This is a tiny stump of a lane that was once much longer, and vastly busier, for on it was the entrance to a Victorian music hall.
Wilks Place first seems to appear on a John Rocque map of 1746, when the area was just starting to develop, with the existing line of houses fronting the main Hoxton Road starting to spread backwards into the fields behind. Wilks Place was created to give access to the side streets that were developing.
By the early 1800s, Wilks Place was first named on maps, but still just a short passage, that by rather curious accident was about the same length as it is today.
However, by mid-Victorian times, the short passage was a full road, linking Hoxton Street with the parallel Gifford Street — and it had gained a music hall, which is still there.
Built in 1863 by James Mortimer, and originally called Mortimer Hall, it was sold and renamed McDonald’s Music Hall just a few years later — and it was under the new owner that it’s success soared. The building was raised in height to create balcony seating, but the Music Hall era was a short lived one, and in 1871 it closed.
The building was taken over by a number of temperance promoting groups, and during the war years the hall became a community centre.
In the post-war social housing boom, it was decided that the long rows of rather run down housing along Wilks Place and around the back of the music hall should be torn down and replaced by blocks of council flats.
That decision saw Wilks Place truncated to its current size, as the Arden Estate, built in 1968-72 behind sealed off the road.
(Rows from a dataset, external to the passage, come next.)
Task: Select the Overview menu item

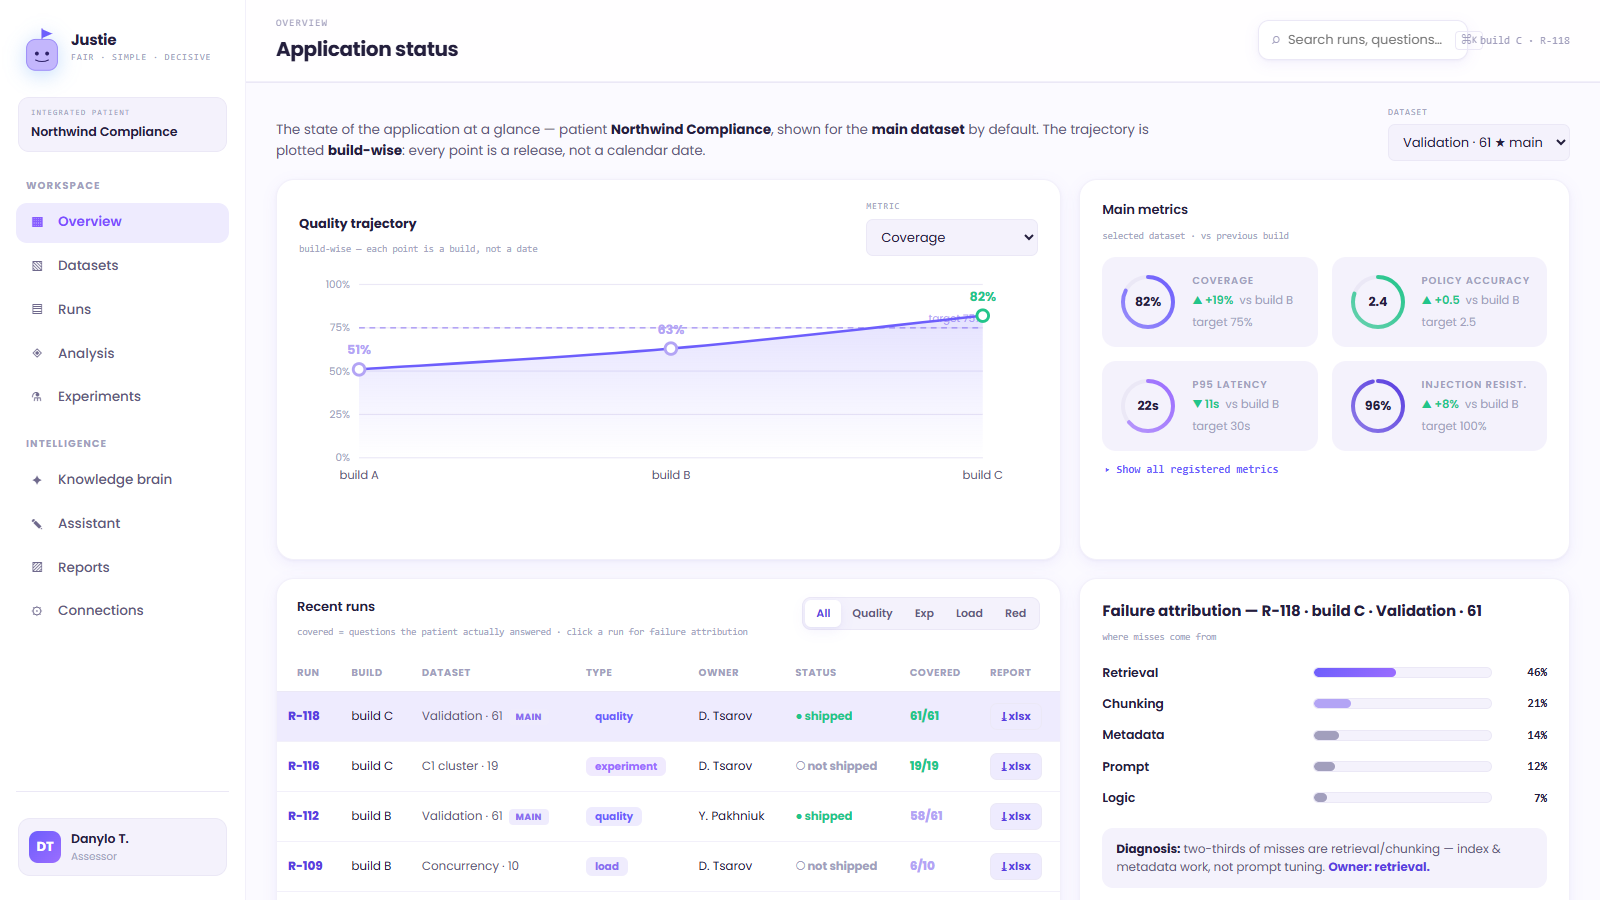Action: (x=122, y=222)
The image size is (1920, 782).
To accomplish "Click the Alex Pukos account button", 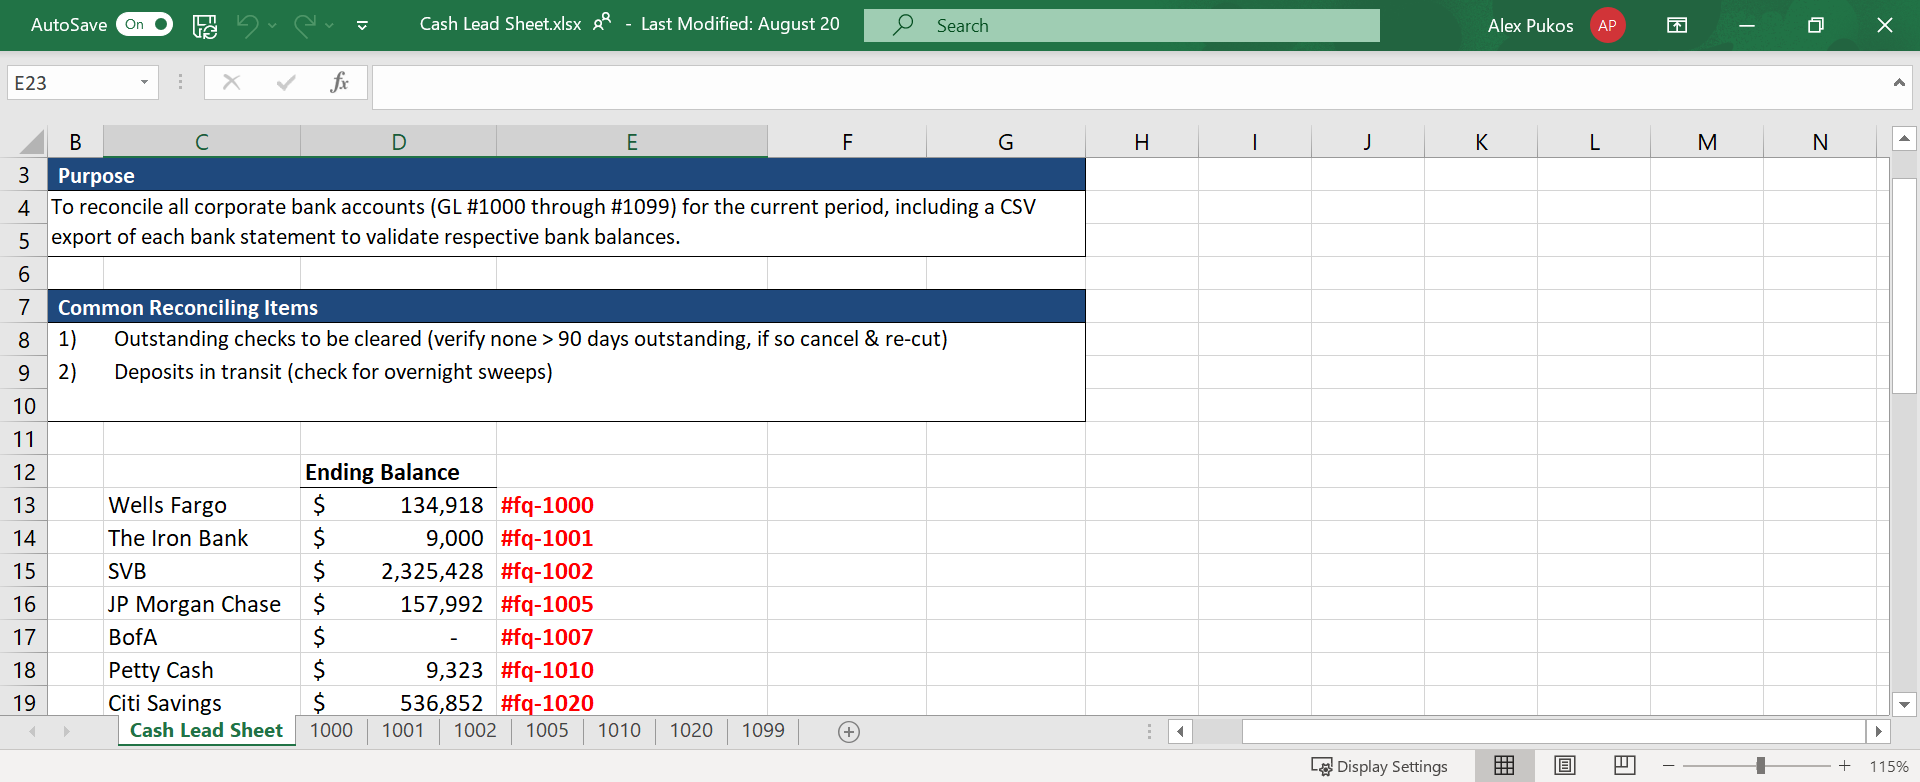I will click(x=1556, y=26).
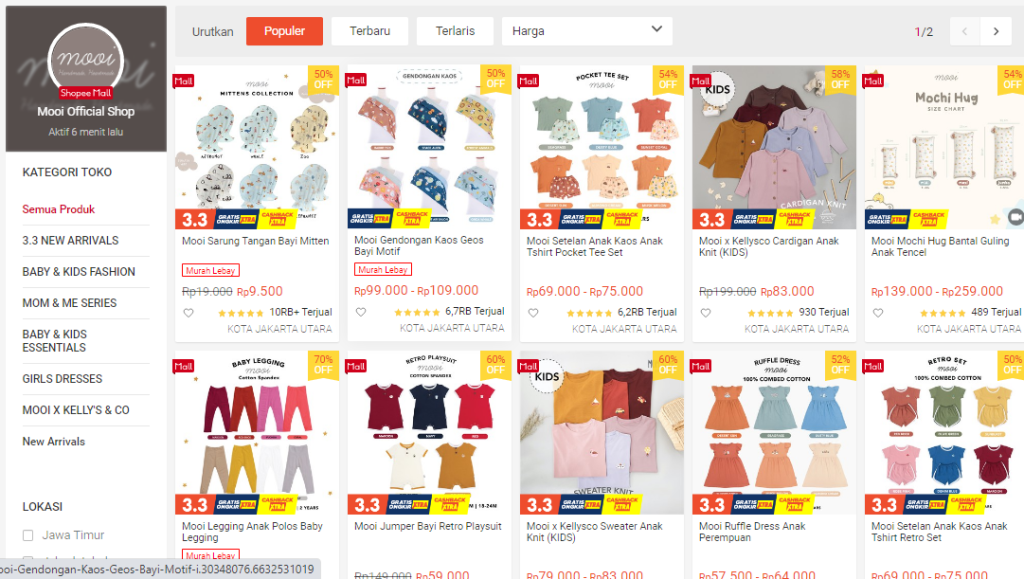Sort products by Terlaris

tap(455, 31)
At the same time, what was now Hoxton Hall acquired a shop on the main road, and swapped it’s entrance around to the other side – bricking up its original entrance as a dead wall.
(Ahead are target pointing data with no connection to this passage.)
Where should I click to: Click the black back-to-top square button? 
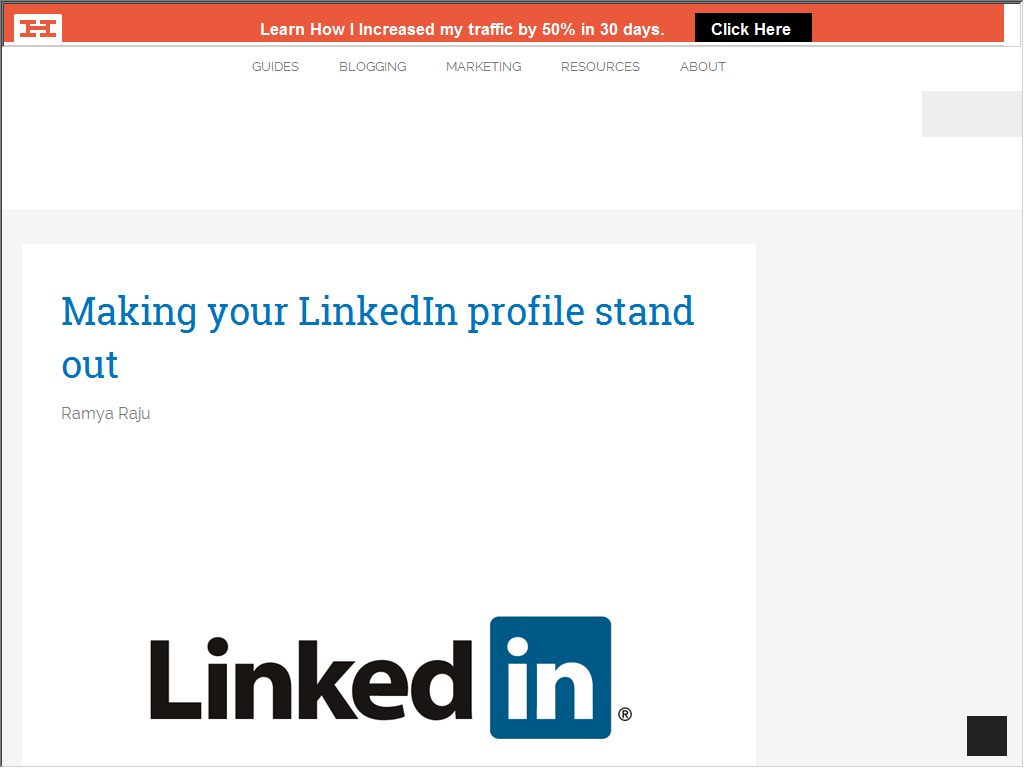[987, 735]
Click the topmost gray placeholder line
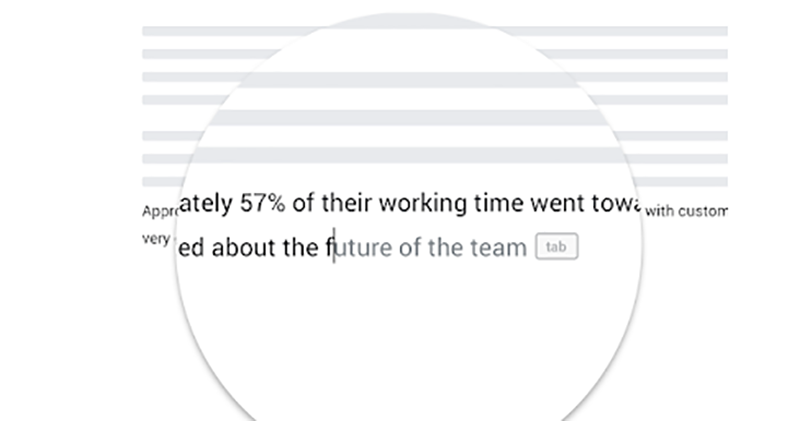 click(434, 31)
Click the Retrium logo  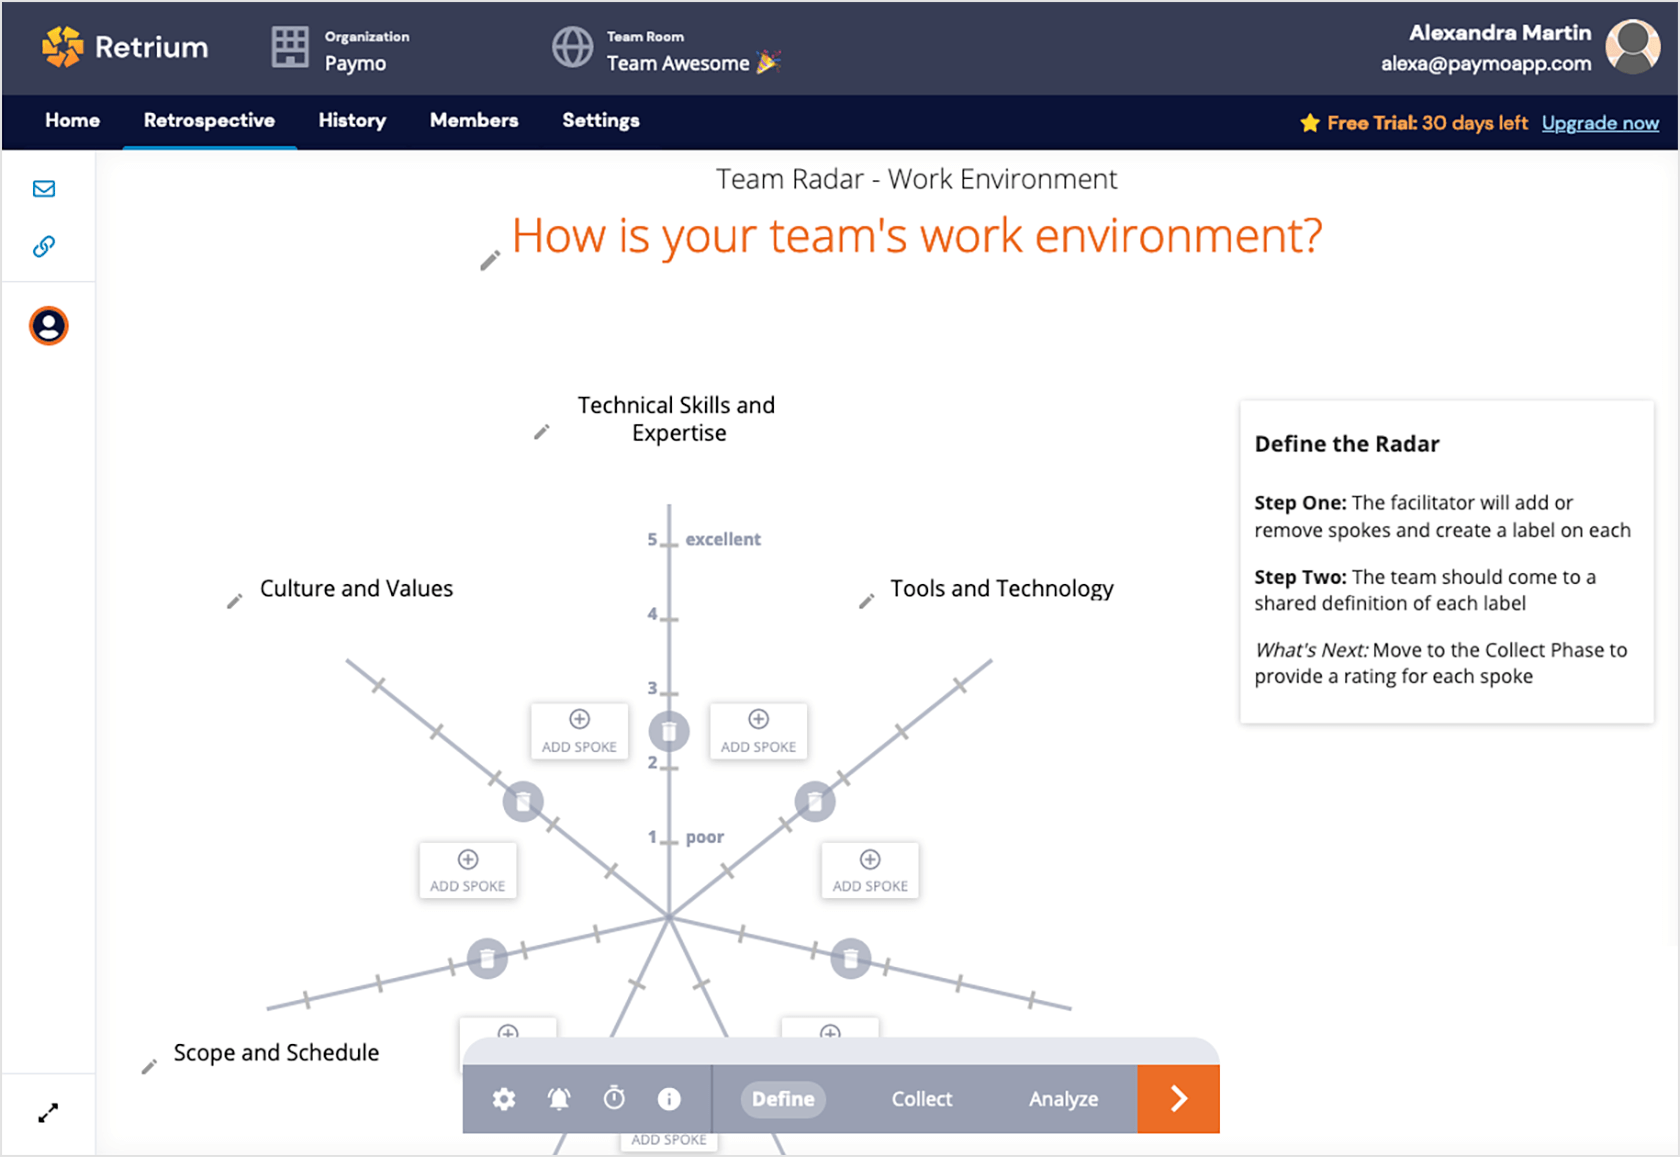click(124, 46)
They also expanded sideways into neighbouring properties, making the new site about 3-times larger than the old, although the entertainment hall is the same.
The result of all these changes is that Wilks Place, once lined with houses and busy with visitors to the music hall is today a sorry stump of a path, mostly used as back-entrances to the hall and shops, and lined with rubbish bins.
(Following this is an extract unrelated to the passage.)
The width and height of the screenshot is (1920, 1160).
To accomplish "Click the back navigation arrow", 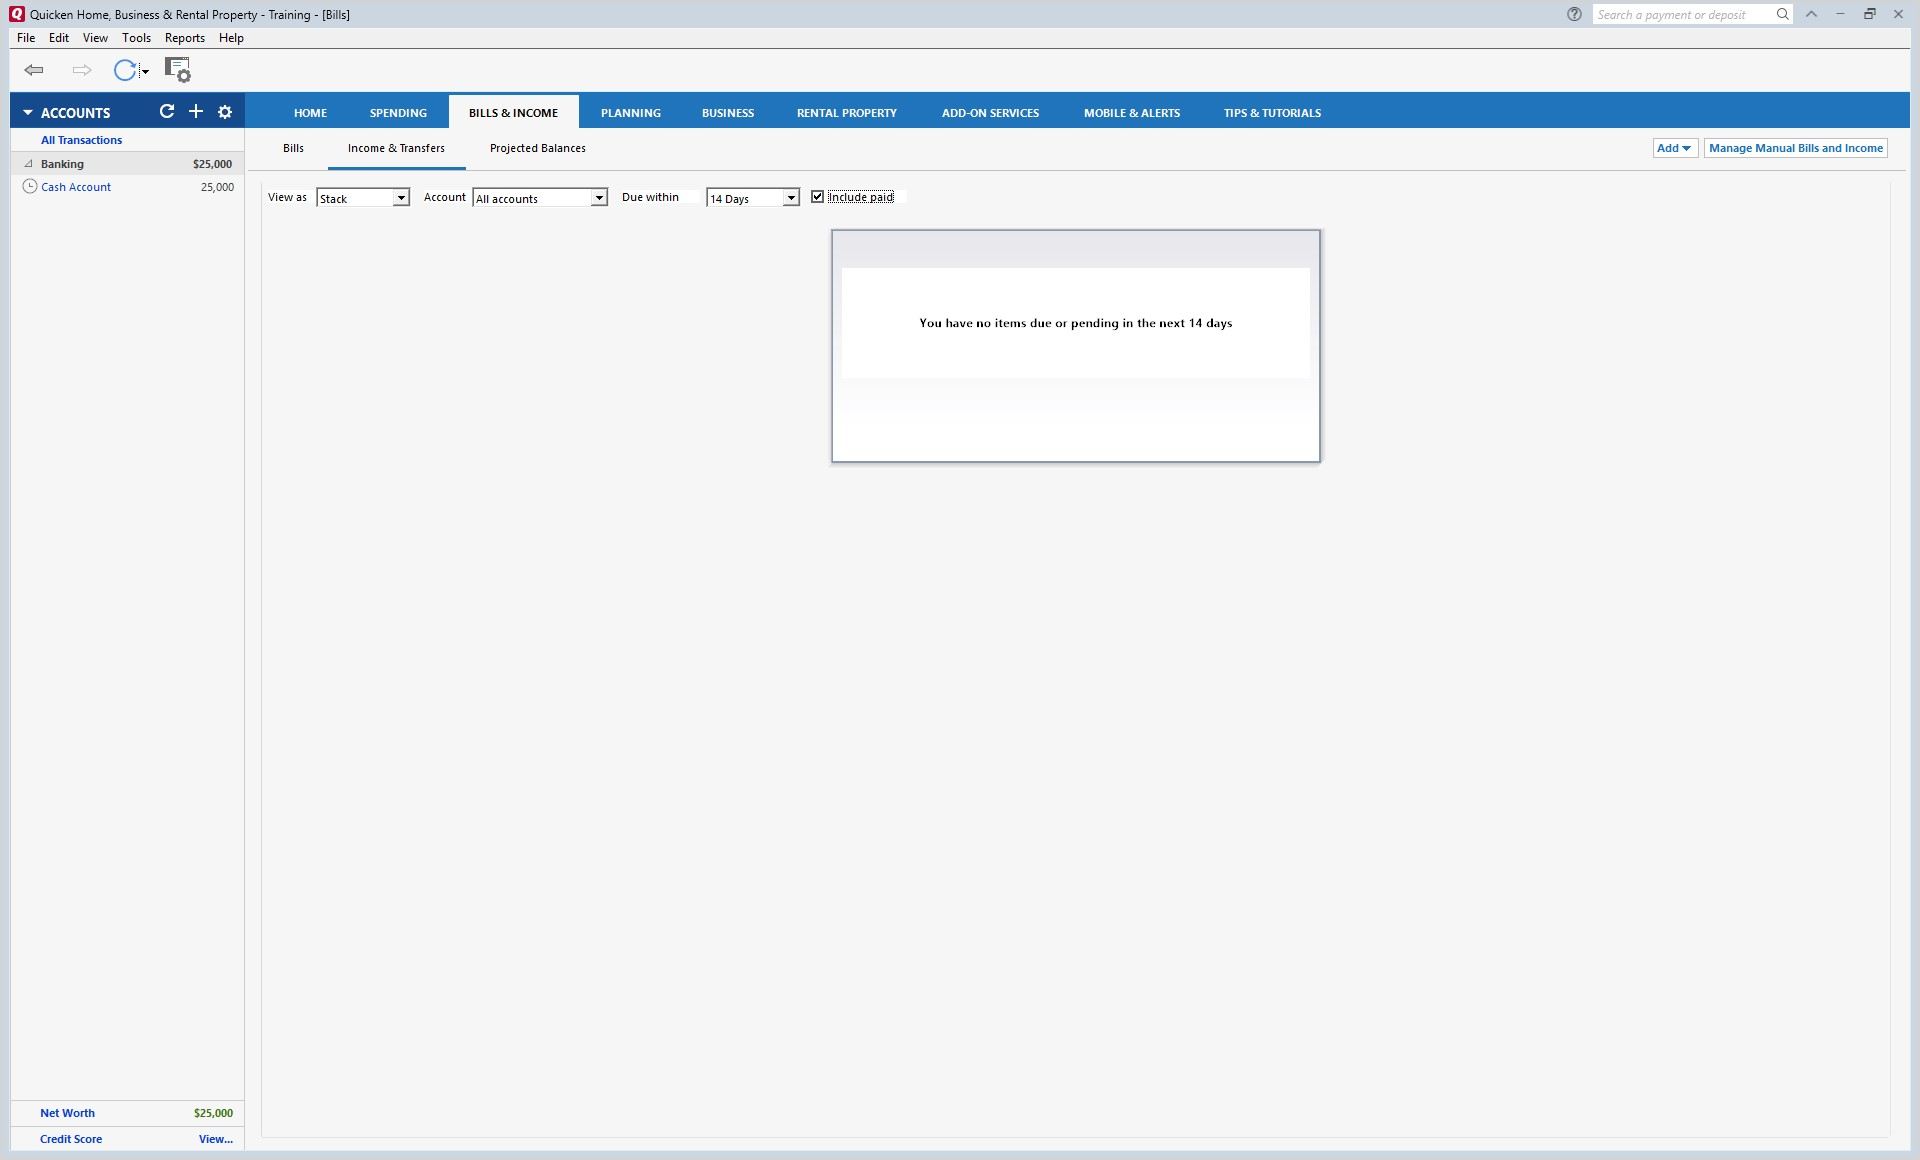I will coord(34,70).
Do look up at the original entrance to Hoxton Hall though, and you can see the construction date in the decorative finishes, and the initials of the original builder, James Mortimer.
For film fans, it makes an exceptionally fleeting appearance in The Krays, as where they park their car before crossing the road to the Bacchus pub (as Whitechapel’s The Blind Beggar) to shoot rival gangland criminal, George Cornell, which was to lead to the Kray’s eventual imprisonment.
The surviving cobbles (setts) are a reminder of its lost heritage, and a memorial stone to the temperance societies in memory of their intemperance of fun.